[Work required]
Identify every line in the items below that contains the word "badge", and copy each of those lines.

[Stored records]

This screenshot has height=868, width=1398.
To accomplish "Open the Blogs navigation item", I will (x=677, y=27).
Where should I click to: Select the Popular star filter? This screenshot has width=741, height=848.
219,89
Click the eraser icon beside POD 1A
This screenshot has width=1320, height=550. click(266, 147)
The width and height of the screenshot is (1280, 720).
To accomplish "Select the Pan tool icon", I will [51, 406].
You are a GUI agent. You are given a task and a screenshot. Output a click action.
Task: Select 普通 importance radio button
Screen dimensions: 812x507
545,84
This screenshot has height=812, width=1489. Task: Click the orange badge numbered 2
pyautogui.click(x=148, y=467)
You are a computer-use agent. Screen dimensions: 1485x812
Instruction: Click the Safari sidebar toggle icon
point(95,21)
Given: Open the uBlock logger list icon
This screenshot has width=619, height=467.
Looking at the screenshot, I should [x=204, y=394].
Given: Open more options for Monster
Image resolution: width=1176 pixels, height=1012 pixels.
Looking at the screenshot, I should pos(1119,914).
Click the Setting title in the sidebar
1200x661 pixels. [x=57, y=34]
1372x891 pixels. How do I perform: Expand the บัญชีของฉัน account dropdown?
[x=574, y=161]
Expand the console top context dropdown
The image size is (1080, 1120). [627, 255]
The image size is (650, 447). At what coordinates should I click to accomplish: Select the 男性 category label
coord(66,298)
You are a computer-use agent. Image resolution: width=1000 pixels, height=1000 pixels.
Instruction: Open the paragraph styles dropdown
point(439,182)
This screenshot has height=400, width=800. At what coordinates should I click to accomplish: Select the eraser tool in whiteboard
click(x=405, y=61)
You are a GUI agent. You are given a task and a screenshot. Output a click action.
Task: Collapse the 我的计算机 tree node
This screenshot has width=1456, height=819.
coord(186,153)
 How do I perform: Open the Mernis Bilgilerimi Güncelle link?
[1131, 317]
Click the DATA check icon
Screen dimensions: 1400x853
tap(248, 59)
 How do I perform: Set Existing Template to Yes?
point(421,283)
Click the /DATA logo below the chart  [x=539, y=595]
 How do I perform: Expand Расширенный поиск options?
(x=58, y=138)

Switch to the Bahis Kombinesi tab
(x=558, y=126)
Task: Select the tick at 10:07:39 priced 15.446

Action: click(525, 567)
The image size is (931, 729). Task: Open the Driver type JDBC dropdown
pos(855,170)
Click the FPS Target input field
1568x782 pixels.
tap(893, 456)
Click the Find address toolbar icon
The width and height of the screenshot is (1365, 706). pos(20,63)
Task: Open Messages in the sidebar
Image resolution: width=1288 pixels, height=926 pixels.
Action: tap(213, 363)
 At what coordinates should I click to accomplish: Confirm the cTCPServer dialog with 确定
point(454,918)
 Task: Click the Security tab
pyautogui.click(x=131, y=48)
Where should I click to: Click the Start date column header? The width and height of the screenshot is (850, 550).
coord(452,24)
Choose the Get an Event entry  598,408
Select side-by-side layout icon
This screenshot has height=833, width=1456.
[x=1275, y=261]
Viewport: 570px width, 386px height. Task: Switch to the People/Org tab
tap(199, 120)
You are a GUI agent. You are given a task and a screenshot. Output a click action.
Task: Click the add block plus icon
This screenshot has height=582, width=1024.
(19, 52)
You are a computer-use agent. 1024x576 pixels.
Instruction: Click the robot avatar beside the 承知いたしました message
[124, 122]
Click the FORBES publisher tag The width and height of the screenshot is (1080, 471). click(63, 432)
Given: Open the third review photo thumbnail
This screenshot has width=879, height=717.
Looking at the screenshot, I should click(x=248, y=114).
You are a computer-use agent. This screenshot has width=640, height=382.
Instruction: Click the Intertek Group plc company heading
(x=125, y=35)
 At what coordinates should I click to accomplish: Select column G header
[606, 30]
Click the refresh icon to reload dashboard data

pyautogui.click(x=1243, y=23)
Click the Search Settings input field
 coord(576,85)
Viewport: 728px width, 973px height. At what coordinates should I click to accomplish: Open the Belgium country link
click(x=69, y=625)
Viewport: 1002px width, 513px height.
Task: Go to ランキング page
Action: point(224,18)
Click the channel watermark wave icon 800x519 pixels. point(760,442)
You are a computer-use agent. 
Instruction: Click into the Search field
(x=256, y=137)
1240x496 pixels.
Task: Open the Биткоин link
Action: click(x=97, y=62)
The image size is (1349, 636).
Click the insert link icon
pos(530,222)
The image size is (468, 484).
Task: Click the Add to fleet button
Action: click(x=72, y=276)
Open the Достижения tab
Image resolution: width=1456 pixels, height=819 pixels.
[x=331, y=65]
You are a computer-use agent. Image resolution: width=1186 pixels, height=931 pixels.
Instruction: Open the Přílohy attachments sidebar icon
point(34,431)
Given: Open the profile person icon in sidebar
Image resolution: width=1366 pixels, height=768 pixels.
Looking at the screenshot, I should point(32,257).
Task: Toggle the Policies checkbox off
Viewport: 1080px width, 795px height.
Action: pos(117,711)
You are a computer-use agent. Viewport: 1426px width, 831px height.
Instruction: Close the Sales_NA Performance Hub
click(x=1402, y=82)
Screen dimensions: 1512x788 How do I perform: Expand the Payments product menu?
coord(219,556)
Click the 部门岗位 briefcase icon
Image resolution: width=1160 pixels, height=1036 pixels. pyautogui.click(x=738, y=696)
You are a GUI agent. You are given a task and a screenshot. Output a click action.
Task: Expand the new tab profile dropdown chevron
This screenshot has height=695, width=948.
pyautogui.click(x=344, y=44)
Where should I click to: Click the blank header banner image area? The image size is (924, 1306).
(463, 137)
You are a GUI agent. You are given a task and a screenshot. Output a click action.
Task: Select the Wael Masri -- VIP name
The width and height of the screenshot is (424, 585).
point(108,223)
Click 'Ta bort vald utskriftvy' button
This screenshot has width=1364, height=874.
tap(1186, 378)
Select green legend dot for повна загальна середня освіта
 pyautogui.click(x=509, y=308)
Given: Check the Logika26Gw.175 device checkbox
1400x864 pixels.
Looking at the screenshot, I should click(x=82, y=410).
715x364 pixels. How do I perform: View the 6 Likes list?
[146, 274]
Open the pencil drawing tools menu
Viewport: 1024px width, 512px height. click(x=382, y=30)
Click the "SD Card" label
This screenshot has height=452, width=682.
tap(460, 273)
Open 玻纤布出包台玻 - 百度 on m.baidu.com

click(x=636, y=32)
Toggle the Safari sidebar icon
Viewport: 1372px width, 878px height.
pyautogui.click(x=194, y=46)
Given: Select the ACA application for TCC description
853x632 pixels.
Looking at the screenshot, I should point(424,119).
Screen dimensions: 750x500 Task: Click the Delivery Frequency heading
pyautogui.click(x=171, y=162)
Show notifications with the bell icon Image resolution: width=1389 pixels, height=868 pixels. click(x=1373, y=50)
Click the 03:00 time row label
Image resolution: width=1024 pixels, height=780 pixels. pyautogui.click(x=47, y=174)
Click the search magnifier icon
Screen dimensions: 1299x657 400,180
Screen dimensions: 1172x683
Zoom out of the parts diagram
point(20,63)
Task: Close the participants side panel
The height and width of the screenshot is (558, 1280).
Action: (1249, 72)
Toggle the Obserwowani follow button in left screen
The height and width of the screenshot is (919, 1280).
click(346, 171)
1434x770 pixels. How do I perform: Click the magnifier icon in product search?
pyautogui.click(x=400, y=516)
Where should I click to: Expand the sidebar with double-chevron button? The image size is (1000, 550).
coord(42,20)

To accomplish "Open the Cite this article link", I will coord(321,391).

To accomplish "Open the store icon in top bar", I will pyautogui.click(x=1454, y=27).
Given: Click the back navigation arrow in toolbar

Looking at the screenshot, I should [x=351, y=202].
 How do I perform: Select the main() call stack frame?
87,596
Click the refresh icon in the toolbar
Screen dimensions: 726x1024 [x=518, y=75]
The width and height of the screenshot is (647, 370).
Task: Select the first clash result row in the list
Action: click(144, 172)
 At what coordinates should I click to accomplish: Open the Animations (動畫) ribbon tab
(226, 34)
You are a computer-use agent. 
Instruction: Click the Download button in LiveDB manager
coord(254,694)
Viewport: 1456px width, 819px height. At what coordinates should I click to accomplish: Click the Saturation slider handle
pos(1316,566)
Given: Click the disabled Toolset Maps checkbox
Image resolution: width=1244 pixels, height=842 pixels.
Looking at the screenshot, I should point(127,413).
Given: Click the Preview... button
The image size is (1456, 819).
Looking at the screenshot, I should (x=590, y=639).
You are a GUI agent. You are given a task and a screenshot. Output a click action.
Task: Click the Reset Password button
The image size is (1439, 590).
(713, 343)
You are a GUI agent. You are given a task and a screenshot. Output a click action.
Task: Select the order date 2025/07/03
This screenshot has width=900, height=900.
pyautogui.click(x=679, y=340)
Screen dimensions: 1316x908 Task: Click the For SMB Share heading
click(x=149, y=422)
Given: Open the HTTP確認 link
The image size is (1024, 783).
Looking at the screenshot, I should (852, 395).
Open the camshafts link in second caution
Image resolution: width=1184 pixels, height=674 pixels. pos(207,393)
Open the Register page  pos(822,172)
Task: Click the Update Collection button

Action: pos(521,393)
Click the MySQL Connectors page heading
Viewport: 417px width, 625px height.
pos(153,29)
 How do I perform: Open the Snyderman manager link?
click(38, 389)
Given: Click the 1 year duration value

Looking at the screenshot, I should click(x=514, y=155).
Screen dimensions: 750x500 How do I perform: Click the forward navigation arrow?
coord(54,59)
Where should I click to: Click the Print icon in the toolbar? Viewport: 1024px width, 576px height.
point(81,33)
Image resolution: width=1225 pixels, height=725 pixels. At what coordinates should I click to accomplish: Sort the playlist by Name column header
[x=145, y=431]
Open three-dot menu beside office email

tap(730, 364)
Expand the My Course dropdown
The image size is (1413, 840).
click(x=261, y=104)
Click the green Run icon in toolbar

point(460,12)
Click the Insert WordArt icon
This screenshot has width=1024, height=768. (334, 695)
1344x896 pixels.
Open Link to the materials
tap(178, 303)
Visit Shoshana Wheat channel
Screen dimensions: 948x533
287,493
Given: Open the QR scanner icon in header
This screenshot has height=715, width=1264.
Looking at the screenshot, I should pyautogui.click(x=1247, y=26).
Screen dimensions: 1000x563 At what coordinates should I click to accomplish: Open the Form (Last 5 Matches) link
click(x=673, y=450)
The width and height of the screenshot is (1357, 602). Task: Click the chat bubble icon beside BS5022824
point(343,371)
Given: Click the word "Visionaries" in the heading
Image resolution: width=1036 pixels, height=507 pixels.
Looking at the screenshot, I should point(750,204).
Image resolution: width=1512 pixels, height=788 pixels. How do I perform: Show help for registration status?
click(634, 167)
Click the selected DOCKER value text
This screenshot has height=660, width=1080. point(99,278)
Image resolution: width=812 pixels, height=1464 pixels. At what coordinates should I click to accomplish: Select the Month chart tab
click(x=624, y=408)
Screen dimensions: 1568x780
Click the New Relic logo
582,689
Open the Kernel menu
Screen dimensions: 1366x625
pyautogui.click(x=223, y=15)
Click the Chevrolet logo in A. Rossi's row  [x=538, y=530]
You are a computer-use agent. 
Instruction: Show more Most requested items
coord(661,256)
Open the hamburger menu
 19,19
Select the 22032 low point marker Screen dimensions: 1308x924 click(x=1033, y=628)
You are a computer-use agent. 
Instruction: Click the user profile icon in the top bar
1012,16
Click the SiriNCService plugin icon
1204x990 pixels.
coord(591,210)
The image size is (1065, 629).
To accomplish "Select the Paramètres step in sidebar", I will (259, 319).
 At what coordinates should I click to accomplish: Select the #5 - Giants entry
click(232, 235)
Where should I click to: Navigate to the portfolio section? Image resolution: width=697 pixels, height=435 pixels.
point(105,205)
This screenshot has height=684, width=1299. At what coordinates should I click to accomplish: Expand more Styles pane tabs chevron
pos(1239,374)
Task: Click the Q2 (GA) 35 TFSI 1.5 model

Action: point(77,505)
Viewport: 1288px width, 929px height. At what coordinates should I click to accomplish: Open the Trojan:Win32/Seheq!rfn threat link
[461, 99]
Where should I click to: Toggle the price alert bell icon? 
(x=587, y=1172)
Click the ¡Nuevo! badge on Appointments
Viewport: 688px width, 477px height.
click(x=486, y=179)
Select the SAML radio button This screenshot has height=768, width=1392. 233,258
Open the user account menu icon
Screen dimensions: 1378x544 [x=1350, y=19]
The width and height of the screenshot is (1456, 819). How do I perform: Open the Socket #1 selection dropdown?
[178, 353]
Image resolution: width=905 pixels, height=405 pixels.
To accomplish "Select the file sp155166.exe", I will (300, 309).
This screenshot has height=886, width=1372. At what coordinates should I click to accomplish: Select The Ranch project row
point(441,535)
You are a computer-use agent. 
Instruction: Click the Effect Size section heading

[Exercise response]
This screenshot has height=812, width=1489. Task: Click the orange badge numbered 2
Click the ¡Nuevo! badge on Appointments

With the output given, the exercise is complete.